Baca juga: Prabowo akan Bangun Rumah Besar-besaran
Dia mencontohkan proyek TOD di Dukuh Atas dan Harmoni, Jakarta, yang menjadi pusat integrasi berbagai moda transportasi sekaligus kawasan berorientasi hunian inklusif.
“TOD bukan sekadar solusi spasial, tapi juga keadilan sosial. Ketika warga tinggal dekat transportasi dan tempat kerja, mereka tidak lagi menanggung beban akibat keterpisahan,” tegas Ossy Dermawan.
Pilar terakhir adalah penyelarasan perencanaan spasial dengan kebijakan pembangunan perumahan nasional.
Wamen Ossy menegaskan, Kementerian ATR/BPN telah mengintegrasikan isu perumahan dalam kerangka tata ruang nasional, termasuk mempertimbangkan aspek lingkungan, risiko bencana, serta potensi ekonomi lokal.

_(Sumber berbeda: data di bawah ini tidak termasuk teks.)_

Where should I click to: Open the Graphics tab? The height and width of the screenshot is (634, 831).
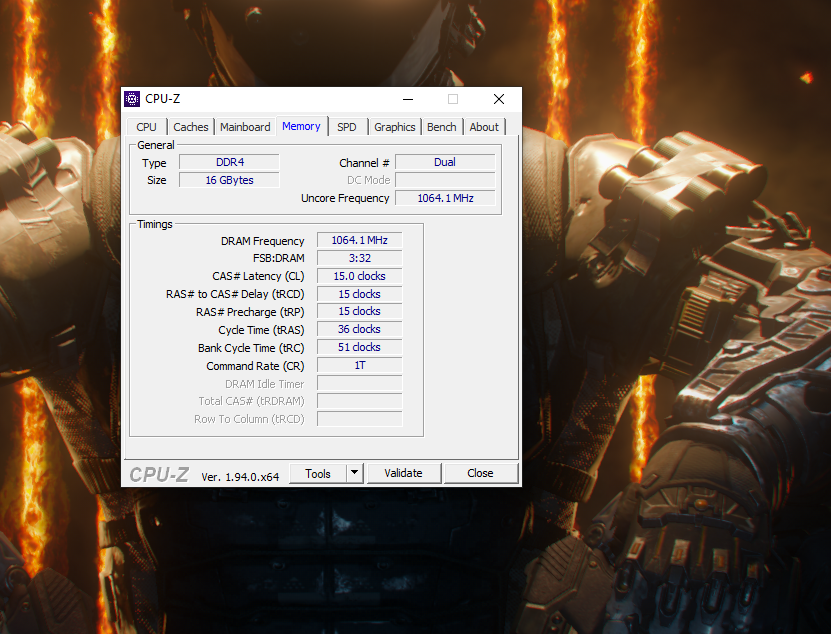(394, 127)
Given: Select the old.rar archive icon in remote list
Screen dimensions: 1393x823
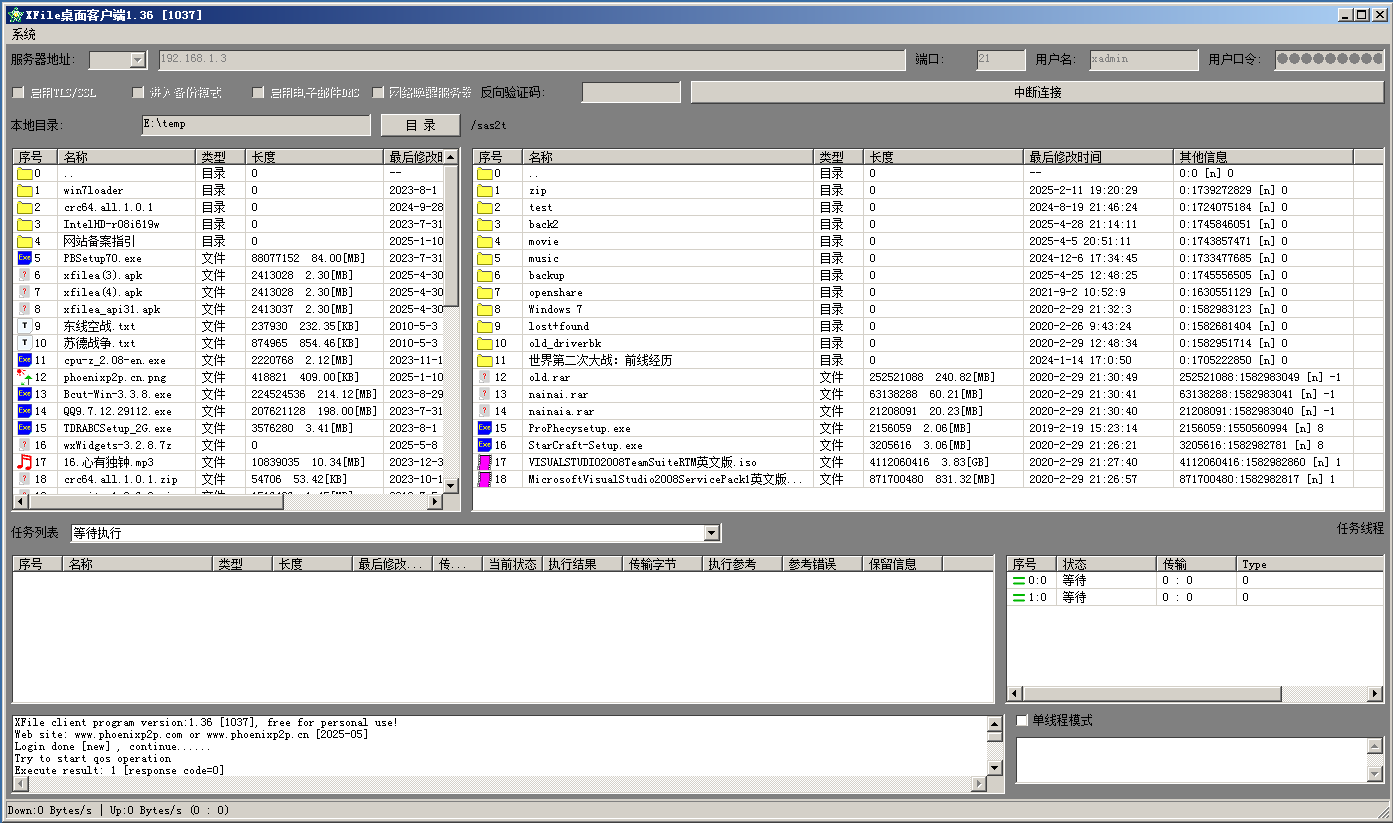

“Melalui sistem geospasial terintegrasi, kami bisa memastikan bahwa pengembangan perumahan benar-benar selaras dengan tujuan nasional, baik dari sisi lingkungan, sosial, maupun ekonomi,” ungkap Wamen Ossy.
Baca juga: Data Backlog Perumahan Terbaru, Jakarta Tembus Satu Juta
Menutup paparannya, Wamen ATR/Waka BPN menekankan bahwa rumah terjangkau bukan sekadar soal harga, melainkan tentang keadilan dan martabat.
Dia juga mengajak seluruh pemangku kepentingan, mulai dari pemerintah, swasta, akademisi, hingga masyarakat untuk bersama mewujudkan kota yang terjangkau, inklusif, dan berkelanjutan.